The Tshwane Metro Council could be slapped with an advertising ban.
The Advertising Standards Authority (ASA) has informed AfriForum, the civil rights authority established by Solidarity, that all Tshwane Metro Council advertisements will be prohibited unless the council pays for ads in which the ASA explains that the public has been misled by the council's advertising campaign which refers to Tshwane, and not Pretoria, as "capital" of South Africa.
The payment for advertisements by the council admitting it has misled the public is part of a ruling made by the ASA at the end of last year in favour of AfriForum.
In a recent letter to AfriForum, the ASA said: "In the event that the advertiser refuses to pay we shall issue an ad-alert to all our members, instructing them not to accept any advertising at all from the City of Tshwane."
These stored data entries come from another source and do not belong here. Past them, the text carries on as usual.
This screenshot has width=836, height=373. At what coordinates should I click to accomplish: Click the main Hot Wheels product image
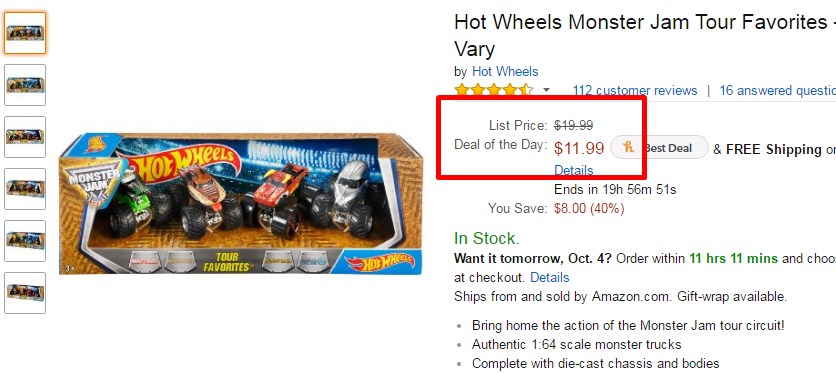point(240,204)

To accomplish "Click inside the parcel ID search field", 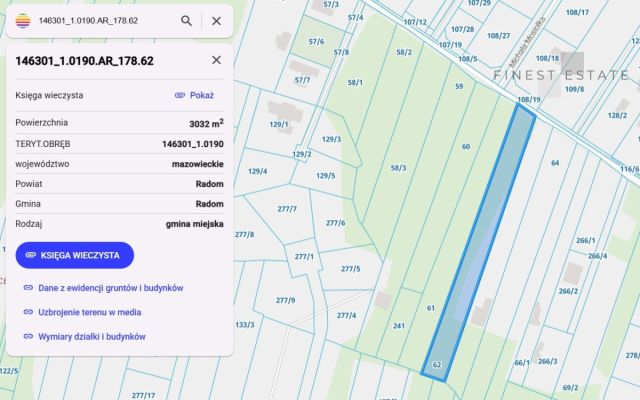I will click(104, 21).
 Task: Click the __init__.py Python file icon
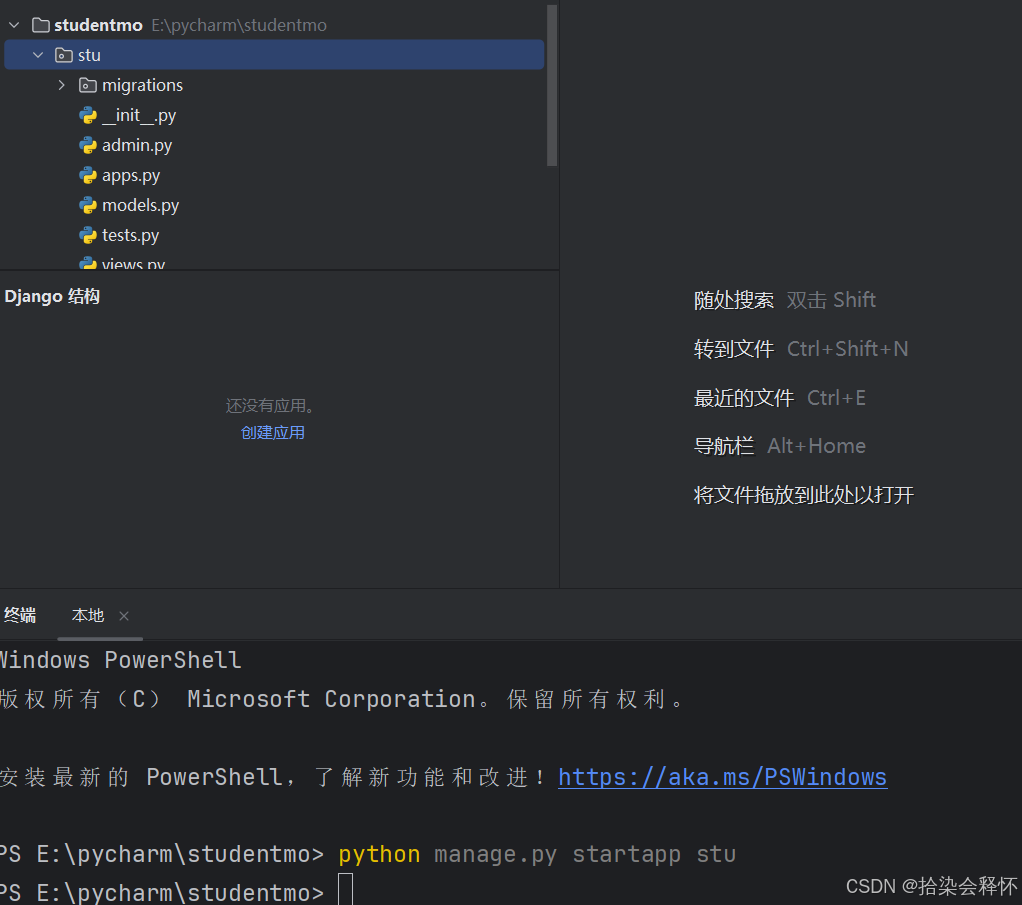point(89,115)
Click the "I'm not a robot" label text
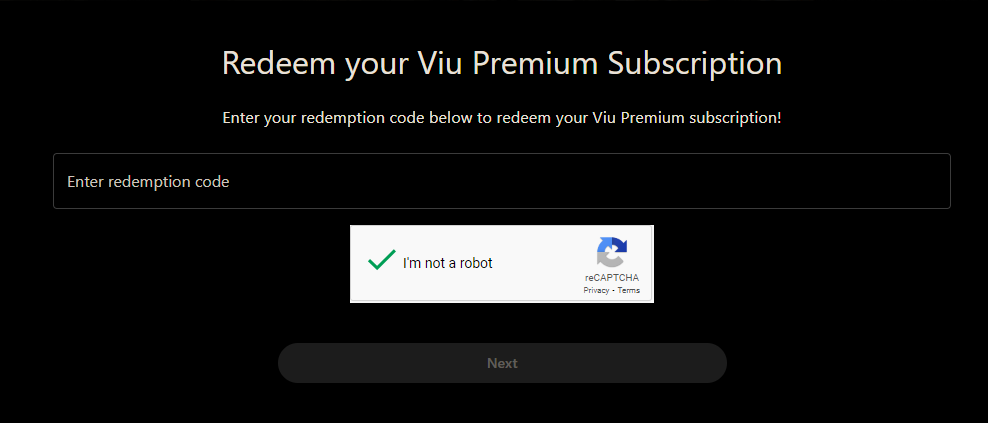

Tshwane Metro Council spokesperson Richard Mkholo said the council had taken note of the ASA's decision and referred it to its legal department. "We are also engaging the Ministry of Arts and Culture on the matter," he said.
The ASA justified the move by pointing out that the council had "a history of transgressions of the advertising code" and had to date "blatantly" ignored ASA rulings.
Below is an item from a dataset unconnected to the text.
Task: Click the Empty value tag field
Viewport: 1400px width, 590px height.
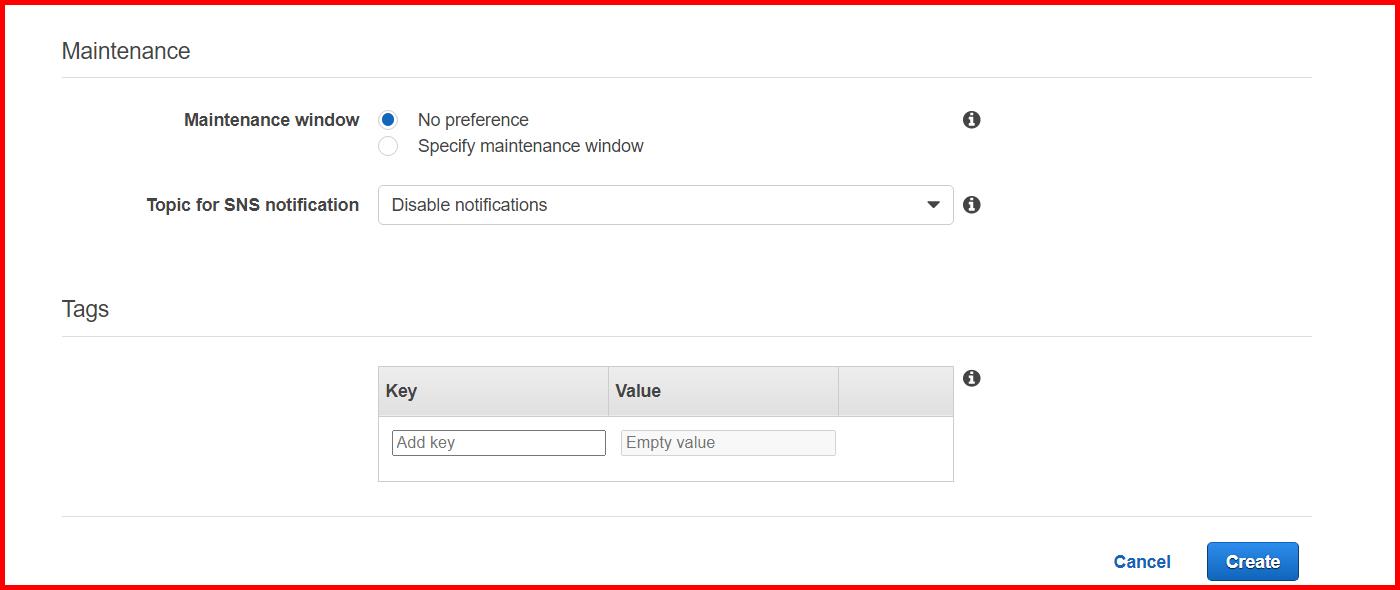Action: (x=727, y=442)
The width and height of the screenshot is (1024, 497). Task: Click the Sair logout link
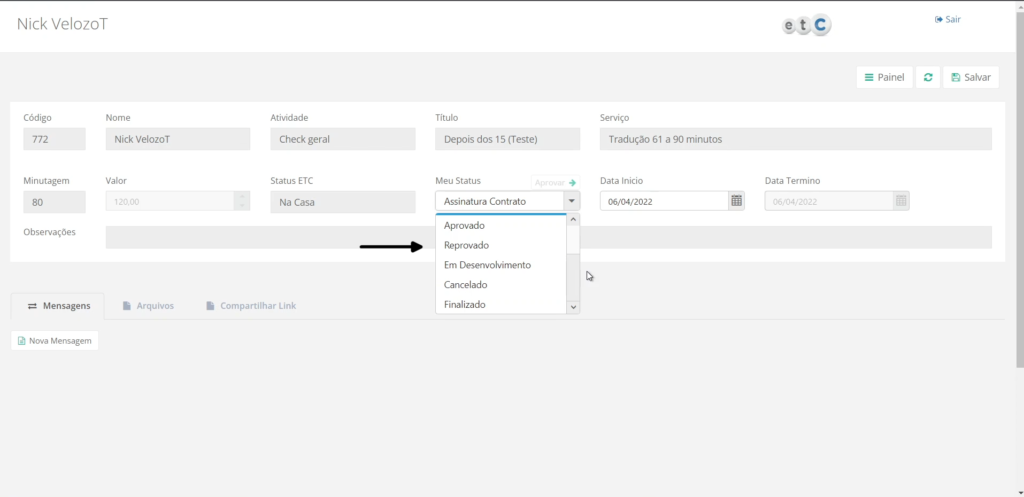click(947, 19)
This ruling followed a protracted battle of 18 months between the legal teams of AfriForum and the Tshwane Metro Council before the ASA.
Kallie Kriel, CEO of AfriForum, said the Tshwane Metro Council would hinder its own functioning and disadvantage the public if it refused to pay for advertising which points out that Tshwane is not the capital's name. "The council will, among other things, no longer be allowed to publish any council notices in the media, nor advertise positions - without which effective service delivery will be impossible," Kriel said.
It would be irresponsible of the council not to publish the required advertisements because of its ideologically and politically driven efforts to dispose of the name of Pretoria, he said.
The use since 2000 of the name Pretoria for the city and Tshwane for the municipality is, according to Kriel, a win-win solution which provides a compromise on the name of the area.